**AVAILABLE DATA**

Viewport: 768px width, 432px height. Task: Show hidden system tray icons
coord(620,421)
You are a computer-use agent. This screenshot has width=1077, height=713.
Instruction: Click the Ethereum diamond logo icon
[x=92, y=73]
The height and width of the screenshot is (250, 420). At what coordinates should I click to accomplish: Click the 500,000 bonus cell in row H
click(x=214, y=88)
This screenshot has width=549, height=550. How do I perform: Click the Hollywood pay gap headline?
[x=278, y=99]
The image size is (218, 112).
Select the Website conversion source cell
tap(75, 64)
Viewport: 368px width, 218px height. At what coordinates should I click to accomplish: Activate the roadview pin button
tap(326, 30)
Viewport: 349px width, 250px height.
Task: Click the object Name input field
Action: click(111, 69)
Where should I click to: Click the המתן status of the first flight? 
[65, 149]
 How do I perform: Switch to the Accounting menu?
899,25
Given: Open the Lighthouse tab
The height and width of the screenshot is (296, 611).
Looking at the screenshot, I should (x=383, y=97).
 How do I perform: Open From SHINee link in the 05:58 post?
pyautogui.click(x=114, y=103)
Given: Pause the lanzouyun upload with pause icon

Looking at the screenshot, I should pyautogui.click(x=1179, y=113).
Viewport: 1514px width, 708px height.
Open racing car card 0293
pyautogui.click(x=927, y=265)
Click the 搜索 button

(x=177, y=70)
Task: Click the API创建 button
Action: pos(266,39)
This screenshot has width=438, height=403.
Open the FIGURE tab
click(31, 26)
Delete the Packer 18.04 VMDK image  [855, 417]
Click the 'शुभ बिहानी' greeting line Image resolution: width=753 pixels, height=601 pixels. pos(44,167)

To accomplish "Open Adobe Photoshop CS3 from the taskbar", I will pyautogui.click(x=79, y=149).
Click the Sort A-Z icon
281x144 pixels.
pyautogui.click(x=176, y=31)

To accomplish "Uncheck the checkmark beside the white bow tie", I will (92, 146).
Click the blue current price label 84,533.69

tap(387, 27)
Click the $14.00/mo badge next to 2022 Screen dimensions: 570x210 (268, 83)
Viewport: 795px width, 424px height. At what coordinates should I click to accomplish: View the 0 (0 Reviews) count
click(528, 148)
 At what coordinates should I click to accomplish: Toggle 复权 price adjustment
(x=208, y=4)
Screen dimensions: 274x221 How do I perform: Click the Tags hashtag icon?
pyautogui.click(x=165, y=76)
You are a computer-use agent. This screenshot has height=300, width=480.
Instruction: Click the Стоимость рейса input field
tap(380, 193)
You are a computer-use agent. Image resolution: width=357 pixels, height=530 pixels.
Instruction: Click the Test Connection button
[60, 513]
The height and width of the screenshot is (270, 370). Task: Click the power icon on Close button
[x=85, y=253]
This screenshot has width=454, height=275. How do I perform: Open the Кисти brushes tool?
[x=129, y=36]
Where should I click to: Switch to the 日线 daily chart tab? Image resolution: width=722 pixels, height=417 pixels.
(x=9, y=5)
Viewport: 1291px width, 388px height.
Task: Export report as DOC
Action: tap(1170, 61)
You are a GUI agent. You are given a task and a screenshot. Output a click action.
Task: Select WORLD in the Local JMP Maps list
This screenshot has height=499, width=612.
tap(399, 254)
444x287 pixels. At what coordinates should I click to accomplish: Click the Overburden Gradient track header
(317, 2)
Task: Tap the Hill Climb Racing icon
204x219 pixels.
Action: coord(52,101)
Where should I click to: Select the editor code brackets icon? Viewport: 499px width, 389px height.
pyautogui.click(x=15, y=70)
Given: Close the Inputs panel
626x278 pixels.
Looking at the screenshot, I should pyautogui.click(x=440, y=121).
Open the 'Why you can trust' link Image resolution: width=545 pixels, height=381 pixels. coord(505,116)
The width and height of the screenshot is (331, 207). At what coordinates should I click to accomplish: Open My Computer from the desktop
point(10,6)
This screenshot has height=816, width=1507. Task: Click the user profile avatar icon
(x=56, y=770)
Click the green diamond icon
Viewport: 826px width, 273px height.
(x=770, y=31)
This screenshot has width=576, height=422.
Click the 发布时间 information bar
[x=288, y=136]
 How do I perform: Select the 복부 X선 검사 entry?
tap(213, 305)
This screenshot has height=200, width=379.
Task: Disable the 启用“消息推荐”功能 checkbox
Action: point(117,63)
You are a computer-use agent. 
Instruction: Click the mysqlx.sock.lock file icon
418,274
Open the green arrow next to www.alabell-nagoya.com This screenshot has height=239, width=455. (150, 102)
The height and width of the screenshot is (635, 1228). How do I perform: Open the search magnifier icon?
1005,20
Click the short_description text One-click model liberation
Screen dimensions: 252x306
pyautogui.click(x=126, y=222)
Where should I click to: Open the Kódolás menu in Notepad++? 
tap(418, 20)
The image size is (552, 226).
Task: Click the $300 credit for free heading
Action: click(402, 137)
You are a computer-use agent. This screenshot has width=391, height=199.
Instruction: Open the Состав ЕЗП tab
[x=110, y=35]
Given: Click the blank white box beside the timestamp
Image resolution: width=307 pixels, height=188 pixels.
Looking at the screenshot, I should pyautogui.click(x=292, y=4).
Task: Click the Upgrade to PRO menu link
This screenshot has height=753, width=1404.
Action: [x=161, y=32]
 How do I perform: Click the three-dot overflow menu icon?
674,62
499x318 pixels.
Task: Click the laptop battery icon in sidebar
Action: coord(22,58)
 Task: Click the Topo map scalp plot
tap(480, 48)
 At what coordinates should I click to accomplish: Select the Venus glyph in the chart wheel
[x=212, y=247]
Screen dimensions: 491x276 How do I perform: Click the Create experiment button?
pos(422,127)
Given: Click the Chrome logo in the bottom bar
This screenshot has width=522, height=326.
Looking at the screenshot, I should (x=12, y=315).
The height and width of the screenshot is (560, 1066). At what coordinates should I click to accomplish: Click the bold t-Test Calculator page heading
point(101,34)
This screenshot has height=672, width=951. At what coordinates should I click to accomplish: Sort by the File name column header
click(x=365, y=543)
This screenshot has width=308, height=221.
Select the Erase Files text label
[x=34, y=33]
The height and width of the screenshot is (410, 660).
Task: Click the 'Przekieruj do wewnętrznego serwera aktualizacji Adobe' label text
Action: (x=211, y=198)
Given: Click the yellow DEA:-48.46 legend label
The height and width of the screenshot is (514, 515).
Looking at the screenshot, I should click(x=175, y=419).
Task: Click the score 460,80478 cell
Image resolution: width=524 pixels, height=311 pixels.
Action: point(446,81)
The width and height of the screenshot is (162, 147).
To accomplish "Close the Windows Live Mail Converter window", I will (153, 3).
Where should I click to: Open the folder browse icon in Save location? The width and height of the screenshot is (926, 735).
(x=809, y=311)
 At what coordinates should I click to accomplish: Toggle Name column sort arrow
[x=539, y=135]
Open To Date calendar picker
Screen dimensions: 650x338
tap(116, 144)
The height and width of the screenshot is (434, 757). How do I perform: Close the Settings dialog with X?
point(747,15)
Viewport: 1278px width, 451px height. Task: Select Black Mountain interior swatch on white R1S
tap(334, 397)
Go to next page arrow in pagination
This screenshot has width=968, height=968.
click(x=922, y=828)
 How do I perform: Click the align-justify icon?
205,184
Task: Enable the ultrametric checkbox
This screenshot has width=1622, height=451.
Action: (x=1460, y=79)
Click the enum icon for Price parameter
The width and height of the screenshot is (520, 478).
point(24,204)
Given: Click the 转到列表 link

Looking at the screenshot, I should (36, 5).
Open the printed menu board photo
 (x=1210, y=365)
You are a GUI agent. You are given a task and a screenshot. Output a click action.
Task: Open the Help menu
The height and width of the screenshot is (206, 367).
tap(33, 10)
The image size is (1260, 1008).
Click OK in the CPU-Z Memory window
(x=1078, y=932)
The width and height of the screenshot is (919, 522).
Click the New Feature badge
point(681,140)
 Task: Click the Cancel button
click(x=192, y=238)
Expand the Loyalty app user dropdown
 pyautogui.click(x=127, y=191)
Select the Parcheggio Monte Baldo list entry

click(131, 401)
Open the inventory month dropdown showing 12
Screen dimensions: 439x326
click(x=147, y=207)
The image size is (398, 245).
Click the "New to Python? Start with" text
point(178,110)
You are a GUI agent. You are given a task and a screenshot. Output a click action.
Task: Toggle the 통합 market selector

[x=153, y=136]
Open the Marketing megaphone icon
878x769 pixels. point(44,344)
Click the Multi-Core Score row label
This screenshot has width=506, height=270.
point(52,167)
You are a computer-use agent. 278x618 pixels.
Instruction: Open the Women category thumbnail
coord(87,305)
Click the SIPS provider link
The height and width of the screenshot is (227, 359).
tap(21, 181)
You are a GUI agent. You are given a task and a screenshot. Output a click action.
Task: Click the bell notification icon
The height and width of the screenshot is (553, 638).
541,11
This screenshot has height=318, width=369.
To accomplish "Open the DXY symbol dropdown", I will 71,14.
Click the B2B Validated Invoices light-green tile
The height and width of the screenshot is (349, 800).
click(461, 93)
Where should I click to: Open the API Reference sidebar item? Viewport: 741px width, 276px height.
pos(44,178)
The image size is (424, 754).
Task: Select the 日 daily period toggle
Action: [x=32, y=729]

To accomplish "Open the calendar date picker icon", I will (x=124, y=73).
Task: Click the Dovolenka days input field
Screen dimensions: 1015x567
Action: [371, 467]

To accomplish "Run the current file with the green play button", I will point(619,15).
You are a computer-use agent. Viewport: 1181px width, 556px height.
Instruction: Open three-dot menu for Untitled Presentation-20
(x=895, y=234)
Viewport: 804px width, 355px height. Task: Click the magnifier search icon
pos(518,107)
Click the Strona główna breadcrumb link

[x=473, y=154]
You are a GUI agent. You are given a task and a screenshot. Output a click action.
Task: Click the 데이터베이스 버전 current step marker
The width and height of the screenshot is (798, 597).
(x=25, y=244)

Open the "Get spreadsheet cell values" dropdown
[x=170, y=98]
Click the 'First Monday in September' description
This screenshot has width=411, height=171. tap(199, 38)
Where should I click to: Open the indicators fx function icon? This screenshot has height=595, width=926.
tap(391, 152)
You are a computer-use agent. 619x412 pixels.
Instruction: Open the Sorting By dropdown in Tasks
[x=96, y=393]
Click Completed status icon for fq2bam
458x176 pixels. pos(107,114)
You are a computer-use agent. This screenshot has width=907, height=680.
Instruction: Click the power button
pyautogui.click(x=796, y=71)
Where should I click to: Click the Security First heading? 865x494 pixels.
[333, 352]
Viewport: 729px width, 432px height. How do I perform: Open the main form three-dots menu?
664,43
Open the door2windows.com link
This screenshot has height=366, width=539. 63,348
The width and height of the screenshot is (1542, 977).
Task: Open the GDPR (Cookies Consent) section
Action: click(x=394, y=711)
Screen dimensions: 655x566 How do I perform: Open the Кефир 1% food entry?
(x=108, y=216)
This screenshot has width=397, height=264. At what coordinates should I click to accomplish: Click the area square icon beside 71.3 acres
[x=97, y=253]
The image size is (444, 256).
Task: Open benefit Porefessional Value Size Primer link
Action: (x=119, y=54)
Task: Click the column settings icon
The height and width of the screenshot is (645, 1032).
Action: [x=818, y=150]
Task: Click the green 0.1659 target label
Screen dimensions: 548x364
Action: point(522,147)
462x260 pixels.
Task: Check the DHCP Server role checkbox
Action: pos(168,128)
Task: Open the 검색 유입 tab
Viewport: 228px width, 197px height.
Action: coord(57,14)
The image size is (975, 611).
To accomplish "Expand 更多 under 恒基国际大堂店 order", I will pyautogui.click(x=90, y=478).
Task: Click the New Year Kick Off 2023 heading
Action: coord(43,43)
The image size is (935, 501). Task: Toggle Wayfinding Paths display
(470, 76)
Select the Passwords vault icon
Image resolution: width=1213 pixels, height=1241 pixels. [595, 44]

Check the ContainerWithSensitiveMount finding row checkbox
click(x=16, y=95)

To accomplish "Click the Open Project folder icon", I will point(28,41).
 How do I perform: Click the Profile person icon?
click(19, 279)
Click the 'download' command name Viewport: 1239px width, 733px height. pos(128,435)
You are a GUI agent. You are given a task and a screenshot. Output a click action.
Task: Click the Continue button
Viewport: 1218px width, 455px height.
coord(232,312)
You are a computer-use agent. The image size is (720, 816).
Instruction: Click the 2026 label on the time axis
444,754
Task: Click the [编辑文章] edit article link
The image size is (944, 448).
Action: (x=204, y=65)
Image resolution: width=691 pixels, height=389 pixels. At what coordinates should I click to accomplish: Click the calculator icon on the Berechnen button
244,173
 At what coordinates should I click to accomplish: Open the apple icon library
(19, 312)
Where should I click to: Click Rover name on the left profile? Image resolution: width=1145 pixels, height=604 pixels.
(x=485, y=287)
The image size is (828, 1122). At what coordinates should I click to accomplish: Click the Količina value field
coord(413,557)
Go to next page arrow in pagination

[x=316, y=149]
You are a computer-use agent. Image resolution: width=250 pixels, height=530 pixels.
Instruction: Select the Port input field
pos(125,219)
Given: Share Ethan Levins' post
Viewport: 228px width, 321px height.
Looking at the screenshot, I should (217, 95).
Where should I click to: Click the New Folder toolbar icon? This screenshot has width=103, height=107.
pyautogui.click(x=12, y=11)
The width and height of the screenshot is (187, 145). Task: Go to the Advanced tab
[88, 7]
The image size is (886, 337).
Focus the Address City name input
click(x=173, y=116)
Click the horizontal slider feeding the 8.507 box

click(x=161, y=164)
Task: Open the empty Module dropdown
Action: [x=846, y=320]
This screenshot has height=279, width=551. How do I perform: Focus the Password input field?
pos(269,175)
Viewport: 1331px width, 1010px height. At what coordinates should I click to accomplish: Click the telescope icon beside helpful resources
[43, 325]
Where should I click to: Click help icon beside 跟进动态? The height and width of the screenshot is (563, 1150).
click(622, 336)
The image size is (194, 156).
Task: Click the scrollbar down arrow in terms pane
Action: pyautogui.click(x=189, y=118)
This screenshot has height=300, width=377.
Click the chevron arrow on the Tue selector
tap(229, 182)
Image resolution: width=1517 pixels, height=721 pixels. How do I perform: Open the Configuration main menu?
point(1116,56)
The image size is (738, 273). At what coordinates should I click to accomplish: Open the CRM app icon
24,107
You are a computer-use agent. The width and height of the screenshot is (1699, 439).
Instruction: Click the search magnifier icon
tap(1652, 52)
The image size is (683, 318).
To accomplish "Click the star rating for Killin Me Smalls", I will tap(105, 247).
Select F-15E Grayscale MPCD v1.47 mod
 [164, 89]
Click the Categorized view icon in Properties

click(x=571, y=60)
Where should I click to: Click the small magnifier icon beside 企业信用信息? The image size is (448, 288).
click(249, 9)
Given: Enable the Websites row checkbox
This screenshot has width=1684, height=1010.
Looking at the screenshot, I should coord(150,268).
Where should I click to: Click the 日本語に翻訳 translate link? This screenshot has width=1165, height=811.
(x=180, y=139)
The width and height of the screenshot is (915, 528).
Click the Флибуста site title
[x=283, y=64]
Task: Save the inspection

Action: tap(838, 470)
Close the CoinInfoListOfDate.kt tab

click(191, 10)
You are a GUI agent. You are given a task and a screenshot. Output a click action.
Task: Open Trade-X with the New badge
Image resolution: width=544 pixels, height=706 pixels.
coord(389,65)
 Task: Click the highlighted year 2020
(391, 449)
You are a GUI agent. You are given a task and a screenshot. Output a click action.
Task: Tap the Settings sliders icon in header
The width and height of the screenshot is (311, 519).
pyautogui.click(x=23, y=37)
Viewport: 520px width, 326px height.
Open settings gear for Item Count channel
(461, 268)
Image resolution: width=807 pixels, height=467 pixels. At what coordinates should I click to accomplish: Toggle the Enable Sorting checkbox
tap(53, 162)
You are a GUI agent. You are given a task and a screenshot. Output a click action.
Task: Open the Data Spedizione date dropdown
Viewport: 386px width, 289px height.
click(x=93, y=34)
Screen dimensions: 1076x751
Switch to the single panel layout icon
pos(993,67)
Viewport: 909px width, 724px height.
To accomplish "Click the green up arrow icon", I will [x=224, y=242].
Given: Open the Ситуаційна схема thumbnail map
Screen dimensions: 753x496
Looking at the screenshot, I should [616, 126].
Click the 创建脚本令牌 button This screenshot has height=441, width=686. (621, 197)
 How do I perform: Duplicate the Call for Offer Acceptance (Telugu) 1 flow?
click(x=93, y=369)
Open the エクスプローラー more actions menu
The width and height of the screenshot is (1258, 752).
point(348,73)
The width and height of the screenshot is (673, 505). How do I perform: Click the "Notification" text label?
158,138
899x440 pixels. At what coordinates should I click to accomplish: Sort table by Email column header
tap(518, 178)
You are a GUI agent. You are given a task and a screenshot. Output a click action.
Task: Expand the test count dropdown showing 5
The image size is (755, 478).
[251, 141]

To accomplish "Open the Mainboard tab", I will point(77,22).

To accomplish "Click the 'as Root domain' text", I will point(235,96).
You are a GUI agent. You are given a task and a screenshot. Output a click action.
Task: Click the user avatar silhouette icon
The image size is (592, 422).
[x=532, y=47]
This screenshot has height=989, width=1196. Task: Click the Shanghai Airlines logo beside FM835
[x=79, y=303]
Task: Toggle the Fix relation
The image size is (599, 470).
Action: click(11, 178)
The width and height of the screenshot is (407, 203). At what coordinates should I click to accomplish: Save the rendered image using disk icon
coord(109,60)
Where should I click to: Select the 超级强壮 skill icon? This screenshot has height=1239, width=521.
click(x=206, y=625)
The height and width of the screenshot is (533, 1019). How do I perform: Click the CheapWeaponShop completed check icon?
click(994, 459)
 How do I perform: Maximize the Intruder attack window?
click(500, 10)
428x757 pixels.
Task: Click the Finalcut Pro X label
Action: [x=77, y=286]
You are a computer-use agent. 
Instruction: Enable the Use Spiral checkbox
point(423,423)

**WHAT YOU NEED TO DO**
Each line of the data that includes "green" should be copied.

**OUTPUT FOR THIS EXERCISE**
Click the green diamond icon
Open the green arrow next to www.alabell-nagoya.com This screenshot has height=239, width=455. (150, 102)
Click the B2B Validated Invoices light-green tile
To accomplish "Run the current file with the green play button", I will point(619,15).
Task: Click the green 0.1659 target label
To accomplish "Click the green up arrow icon", I will [x=224, y=242].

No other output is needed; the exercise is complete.